Exercise
Reply with every entry, repeated exactly as given.

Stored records
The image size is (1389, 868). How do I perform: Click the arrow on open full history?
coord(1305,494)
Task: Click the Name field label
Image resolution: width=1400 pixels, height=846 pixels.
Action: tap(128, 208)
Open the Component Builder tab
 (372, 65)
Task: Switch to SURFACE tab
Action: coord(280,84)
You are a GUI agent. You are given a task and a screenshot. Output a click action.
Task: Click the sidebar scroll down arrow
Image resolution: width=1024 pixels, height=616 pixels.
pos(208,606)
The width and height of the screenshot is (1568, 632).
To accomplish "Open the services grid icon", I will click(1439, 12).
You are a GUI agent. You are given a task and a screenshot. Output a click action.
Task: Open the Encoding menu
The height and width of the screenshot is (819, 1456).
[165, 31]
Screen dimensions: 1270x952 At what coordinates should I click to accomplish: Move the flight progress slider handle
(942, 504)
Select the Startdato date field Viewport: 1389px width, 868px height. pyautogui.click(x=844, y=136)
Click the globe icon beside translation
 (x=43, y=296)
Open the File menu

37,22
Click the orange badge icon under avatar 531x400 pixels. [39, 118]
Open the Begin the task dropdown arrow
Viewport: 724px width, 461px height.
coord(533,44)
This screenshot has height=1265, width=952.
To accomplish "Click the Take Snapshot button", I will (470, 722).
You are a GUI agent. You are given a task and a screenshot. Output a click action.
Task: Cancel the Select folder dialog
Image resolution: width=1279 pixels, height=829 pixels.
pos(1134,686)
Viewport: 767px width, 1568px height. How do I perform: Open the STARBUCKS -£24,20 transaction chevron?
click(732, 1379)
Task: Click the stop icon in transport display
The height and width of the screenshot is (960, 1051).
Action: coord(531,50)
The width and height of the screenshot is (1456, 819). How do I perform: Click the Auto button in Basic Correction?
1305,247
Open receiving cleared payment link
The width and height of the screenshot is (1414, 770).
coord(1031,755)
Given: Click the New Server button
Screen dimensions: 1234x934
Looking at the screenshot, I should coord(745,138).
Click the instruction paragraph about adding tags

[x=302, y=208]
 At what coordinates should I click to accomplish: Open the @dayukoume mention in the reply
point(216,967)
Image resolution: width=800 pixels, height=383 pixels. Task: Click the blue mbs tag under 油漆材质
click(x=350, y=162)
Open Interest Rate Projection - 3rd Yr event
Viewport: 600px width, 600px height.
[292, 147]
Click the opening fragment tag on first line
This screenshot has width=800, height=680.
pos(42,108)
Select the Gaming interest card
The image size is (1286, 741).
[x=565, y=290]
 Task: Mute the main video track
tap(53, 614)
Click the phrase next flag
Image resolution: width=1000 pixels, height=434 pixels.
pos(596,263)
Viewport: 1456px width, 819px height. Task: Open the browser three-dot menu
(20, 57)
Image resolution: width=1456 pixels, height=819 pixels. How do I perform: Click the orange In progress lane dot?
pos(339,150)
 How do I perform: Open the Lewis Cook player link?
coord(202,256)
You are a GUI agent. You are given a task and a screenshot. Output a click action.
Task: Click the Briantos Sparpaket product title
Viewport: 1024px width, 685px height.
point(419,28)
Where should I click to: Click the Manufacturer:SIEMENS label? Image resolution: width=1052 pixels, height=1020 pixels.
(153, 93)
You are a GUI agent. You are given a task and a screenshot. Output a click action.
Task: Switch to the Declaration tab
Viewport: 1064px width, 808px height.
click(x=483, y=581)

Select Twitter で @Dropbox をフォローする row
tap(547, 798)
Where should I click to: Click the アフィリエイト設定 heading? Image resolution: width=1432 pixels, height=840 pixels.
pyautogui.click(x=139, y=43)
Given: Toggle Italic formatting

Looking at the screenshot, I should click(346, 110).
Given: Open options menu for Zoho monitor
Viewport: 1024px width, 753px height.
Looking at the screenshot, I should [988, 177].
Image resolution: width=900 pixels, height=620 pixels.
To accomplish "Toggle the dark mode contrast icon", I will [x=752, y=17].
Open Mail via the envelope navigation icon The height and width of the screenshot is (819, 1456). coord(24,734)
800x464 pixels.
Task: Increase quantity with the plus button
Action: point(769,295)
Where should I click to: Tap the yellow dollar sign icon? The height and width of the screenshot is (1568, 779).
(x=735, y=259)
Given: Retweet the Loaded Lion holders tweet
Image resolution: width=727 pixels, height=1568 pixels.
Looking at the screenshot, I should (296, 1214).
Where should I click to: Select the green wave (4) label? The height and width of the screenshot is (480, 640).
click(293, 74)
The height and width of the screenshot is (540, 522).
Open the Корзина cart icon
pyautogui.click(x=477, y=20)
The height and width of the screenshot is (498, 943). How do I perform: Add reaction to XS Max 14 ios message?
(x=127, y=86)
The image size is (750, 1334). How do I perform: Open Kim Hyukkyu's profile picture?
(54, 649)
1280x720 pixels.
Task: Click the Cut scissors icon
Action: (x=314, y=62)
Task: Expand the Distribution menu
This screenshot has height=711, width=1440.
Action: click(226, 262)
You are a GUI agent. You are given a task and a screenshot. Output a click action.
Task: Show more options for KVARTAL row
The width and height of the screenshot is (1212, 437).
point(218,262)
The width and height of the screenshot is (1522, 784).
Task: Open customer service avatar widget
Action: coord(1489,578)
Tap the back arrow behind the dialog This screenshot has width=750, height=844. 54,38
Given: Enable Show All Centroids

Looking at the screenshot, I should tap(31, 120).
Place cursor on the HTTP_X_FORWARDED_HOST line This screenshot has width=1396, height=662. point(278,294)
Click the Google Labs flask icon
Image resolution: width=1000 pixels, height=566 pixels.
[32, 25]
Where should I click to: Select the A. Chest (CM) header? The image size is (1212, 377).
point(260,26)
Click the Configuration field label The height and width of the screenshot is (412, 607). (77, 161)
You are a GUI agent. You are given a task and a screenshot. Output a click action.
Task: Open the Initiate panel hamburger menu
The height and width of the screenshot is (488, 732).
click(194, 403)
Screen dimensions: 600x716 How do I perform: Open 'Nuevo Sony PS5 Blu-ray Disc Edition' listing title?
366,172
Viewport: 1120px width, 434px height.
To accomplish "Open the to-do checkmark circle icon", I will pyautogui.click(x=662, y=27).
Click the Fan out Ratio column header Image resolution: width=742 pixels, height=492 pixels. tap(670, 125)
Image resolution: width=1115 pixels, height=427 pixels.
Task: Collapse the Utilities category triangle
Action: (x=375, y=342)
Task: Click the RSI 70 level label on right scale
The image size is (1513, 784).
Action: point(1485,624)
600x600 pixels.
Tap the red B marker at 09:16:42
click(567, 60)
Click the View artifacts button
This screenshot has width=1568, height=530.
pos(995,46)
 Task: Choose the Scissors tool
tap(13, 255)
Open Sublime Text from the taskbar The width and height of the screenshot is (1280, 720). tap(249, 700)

Exercise solution
The image size is (1389, 868). How do I perform: Click the arrow on open full history?
coord(1305,494)
Task: Click the Name field label
Image resolution: width=1400 pixels, height=846 pixels.
Action: tap(128, 208)
Open the Component Builder tab
 (372, 65)
Task: Switch to SURFACE tab
Action: coord(280,84)
You are a GUI agent. You are given a task and a screenshot. Output a click action.
Task: Click the sidebar scroll down arrow
Image resolution: width=1024 pixels, height=616 pixels.
pos(208,606)
The width and height of the screenshot is (1568, 632).
To accomplish "Open the services grid icon", I will click(1439, 12).
You are a GUI agent. You are given a task and a screenshot. Output a click action.
Task: Open the Encoding menu
The height and width of the screenshot is (819, 1456).
[165, 31]
Screen dimensions: 1270x952 At what coordinates should I click to accomplish: Move the flight progress slider handle
(942, 504)
Select the Startdato date field Viewport: 1389px width, 868px height. pyautogui.click(x=844, y=136)
Click the globe icon beside translation
 (x=43, y=296)
Open the File menu

37,22
Click the orange badge icon under avatar 531x400 pixels. [39, 118]
Open the Begin the task dropdown arrow
Viewport: 724px width, 461px height.
coord(533,44)
This screenshot has height=1265, width=952.
To accomplish "Click the Take Snapshot button", I will (470, 722).
You are a GUI agent. You are given a task and a screenshot. Output a click action.
Task: Cancel the Select folder dialog
Image resolution: width=1279 pixels, height=829 pixels.
pos(1134,686)
Viewport: 767px width, 1568px height. How do I perform: Open the STARBUCKS -£24,20 transaction chevron?
click(732, 1379)
Task: Click the stop icon in transport display
The height and width of the screenshot is (960, 1051).
Action: coord(531,50)
The width and height of the screenshot is (1456, 819). How do I perform: Click the Auto button in Basic Correction?
1305,247
Open receiving cleared payment link
The width and height of the screenshot is (1414, 770).
coord(1031,755)
Given: Click the New Server button
Screen dimensions: 1234x934
Looking at the screenshot, I should coord(745,138).
Click the instruction paragraph about adding tags

[x=302, y=208]
 At what coordinates should I click to accomplish: Open the @dayukoume mention in the reply
point(216,967)
Image resolution: width=800 pixels, height=383 pixels. Task: Click the blue mbs tag under 油漆材质
click(x=350, y=162)
Open Interest Rate Projection - 3rd Yr event
Viewport: 600px width, 600px height.
[292, 147]
Click the opening fragment tag on first line
This screenshot has width=800, height=680.
pos(42,108)
Select the Gaming interest card
The image size is (1286, 741).
[x=565, y=290]
 Task: Mute the main video track
tap(53, 614)
Click the phrase next flag
Image resolution: width=1000 pixels, height=434 pixels.
pos(596,263)
Viewport: 1456px width, 819px height. Task: Open the browser three-dot menu
(20, 57)
Image resolution: width=1456 pixels, height=819 pixels. How do I perform: Click the orange In progress lane dot?
pos(339,150)
 How do I perform: Open the Lewis Cook player link?
coord(202,256)
You are a GUI agent. You are given a task and a screenshot. Output a click action.
Task: Click the Briantos Sparpaket product title
Viewport: 1024px width, 685px height.
point(419,28)
Where should I click to: Click the Manufacturer:SIEMENS label? Image resolution: width=1052 pixels, height=1020 pixels.
(153, 93)
You are a GUI agent. You are given a task and a screenshot. Output a click action.
Task: Switch to the Declaration tab
Viewport: 1064px width, 808px height.
click(x=483, y=581)

Select Twitter で @Dropbox をフォローする row
tap(547, 798)
Where should I click to: Click the アフィリエイト設定 heading? Image resolution: width=1432 pixels, height=840 pixels.
pyautogui.click(x=139, y=43)
Given: Toggle Italic formatting

Looking at the screenshot, I should click(346, 110).
Given: Open options menu for Zoho monitor
Viewport: 1024px width, 753px height.
Looking at the screenshot, I should [988, 177].
Image resolution: width=900 pixels, height=620 pixels.
To accomplish "Toggle the dark mode contrast icon", I will [x=752, y=17].
Open Mail via the envelope navigation icon The height and width of the screenshot is (819, 1456). coord(24,734)
800x464 pixels.
Task: Increase quantity with the plus button
Action: point(769,295)
Where should I click to: Tap the yellow dollar sign icon? The height and width of the screenshot is (1568, 779).
(x=735, y=259)
Given: Retweet the Loaded Lion holders tweet
Image resolution: width=727 pixels, height=1568 pixels.
Looking at the screenshot, I should (296, 1214).
Where should I click to: Select the green wave (4) label? The height and width of the screenshot is (480, 640).
click(293, 74)
The height and width of the screenshot is (540, 522).
Open the Корзина cart icon
pyautogui.click(x=477, y=20)
The height and width of the screenshot is (498, 943). How do I perform: Add reaction to XS Max 14 ios message?
(x=127, y=86)
The image size is (750, 1334). How do I perform: Open Kim Hyukkyu's profile picture?
(54, 649)
1280x720 pixels.
Task: Click the Cut scissors icon
Action: (x=314, y=62)
Task: Expand the Distribution menu
This screenshot has height=711, width=1440.
Action: click(226, 262)
You are a GUI agent. You are given a task and a screenshot. Output a click action.
Task: Show more options for KVARTAL row
The width and height of the screenshot is (1212, 437).
point(218,262)
The width and height of the screenshot is (1522, 784).
Task: Open customer service avatar widget
Action: coord(1489,578)
Tap the back arrow behind the dialog This screenshot has width=750, height=844. 54,38
Given: Enable Show All Centroids

Looking at the screenshot, I should tap(31, 120).
Place cursor on the HTTP_X_FORWARDED_HOST line This screenshot has width=1396, height=662. point(278,294)
Click the Google Labs flask icon
Image resolution: width=1000 pixels, height=566 pixels.
[32, 25]
Where should I click to: Select the A. Chest (CM) header? The image size is (1212, 377).
point(260,26)
Click the Configuration field label The height and width of the screenshot is (412, 607). (77, 161)
You are a GUI agent. You are given a task and a screenshot. Output a click action.
Task: Open the Initiate panel hamburger menu
The height and width of the screenshot is (488, 732).
click(194, 403)
Screen dimensions: 600x716 How do I perform: Open 'Nuevo Sony PS5 Blu-ray Disc Edition' listing title?
366,172
Viewport: 1120px width, 434px height.
To accomplish "Open the to-do checkmark circle icon", I will pyautogui.click(x=662, y=27).
Click the Fan out Ratio column header Image resolution: width=742 pixels, height=492 pixels. tap(670, 125)
Image resolution: width=1115 pixels, height=427 pixels.
Task: Collapse the Utilities category triangle
Action: (x=375, y=342)
Task: Click the RSI 70 level label on right scale
The image size is (1513, 784).
Action: point(1485,624)
600x600 pixels.
Tap the red B marker at 09:16:42
click(567, 60)
Click the View artifacts button
This screenshot has width=1568, height=530.
pos(995,46)
 Task: Choose the Scissors tool
tap(13, 255)
Open Sublime Text from the taskbar The width and height of the screenshot is (1280, 720). tap(249, 700)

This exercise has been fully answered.